As others pointed out, most 5.25" drives DO NOT.
What happens when "gunk" forms on the linear bearing, is that it eventually causes a rough spalling type surface to appear on them, due to intermittant/improper rolling of the ball bearings in the linear bearing's counterpart, which is part of the head assembly, along with actual dust and dirt being mechanically erosive there as well.
Looks like this.
The attachment spalling.jpeg is no longer available
(Sorry for tiny image. Had to pull it out of google's cache, since my workplace stupidly blackholes anything not inside the USA, and tech sites are a GLOBAL thing, with many in europe.)
This is very bad juju.
If you positively MUST lubricate the linear bearing, consider a very thin application of teflon dry lube liquid. It dries in no-time, and leaves a thin coating less than a micron thick, that is chemically inert.
(example product.)
https://www.walmart.com/ip/DuPont-Non-Stick-D … Bottle/49235098
LESS than a single drop to the whole rail. VERY sparingly.
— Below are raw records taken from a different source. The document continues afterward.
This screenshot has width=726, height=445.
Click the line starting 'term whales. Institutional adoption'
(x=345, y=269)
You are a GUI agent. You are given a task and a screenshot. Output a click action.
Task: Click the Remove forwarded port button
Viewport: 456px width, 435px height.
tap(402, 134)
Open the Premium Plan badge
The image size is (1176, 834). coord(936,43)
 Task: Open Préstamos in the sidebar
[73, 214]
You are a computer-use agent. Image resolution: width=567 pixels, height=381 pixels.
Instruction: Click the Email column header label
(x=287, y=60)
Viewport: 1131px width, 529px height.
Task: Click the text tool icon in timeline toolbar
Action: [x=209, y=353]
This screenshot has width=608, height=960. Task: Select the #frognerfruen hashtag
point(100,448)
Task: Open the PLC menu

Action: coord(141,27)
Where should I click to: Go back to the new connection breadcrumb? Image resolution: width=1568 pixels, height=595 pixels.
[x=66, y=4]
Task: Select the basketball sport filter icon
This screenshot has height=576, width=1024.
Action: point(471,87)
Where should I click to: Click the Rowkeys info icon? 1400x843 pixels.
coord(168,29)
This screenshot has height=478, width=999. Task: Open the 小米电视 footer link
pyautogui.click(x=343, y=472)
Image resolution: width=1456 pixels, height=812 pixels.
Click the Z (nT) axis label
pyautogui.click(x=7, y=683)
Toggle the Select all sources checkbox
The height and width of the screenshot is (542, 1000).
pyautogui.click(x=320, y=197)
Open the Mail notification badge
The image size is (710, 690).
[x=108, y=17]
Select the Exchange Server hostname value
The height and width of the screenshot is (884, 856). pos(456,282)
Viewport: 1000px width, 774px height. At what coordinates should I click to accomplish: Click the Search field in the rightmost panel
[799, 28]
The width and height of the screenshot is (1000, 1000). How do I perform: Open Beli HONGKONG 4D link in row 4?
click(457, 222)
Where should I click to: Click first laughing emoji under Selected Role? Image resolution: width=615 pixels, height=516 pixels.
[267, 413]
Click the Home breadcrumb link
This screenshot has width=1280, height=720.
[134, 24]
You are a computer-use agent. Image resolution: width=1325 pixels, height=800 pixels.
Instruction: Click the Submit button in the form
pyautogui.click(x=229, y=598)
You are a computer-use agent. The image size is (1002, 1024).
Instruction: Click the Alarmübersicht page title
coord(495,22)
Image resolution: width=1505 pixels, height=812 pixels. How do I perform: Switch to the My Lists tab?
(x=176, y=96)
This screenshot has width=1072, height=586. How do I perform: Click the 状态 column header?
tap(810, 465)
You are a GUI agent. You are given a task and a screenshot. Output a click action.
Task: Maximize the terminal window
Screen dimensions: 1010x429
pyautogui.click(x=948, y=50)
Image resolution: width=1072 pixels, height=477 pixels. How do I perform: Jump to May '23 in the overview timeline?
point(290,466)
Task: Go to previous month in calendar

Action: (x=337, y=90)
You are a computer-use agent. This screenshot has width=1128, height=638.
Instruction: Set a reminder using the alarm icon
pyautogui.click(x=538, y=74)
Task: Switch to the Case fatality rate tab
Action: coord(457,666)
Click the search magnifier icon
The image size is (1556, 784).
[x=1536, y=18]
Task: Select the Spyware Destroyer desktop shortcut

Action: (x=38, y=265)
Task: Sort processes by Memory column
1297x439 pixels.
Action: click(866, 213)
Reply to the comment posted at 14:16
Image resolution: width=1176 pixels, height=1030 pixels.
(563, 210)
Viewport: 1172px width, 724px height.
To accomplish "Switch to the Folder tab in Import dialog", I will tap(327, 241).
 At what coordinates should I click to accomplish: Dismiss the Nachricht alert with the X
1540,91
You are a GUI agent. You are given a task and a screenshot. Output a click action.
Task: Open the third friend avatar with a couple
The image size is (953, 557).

To better understand what is going on, it helps to know what is inside the other side of the assembly. While some more simplistic designs are just a brass sleeve bushing, more sophisticated ones actually have little bitty steel ball bearings, like this.

In the case of a simple bronze one (often for very small bearings of this type), there are no balls, but the tolerances for clearance is basically 0. Any dust in there basically becomes sandpaper, and a "wet" surface attracts/grabs and holds, dust/dirt, basically turning it into gritty sand paper, which then erodes the bearing.
In the case of a ball-bearing type linear bearing surface, if the balls dont "roll" (because friction is too low), then the contact becomes shearing instead of rolling, and it slowly erodes the linear rod.
These reasons are why it is suggested to NOT lubricate these.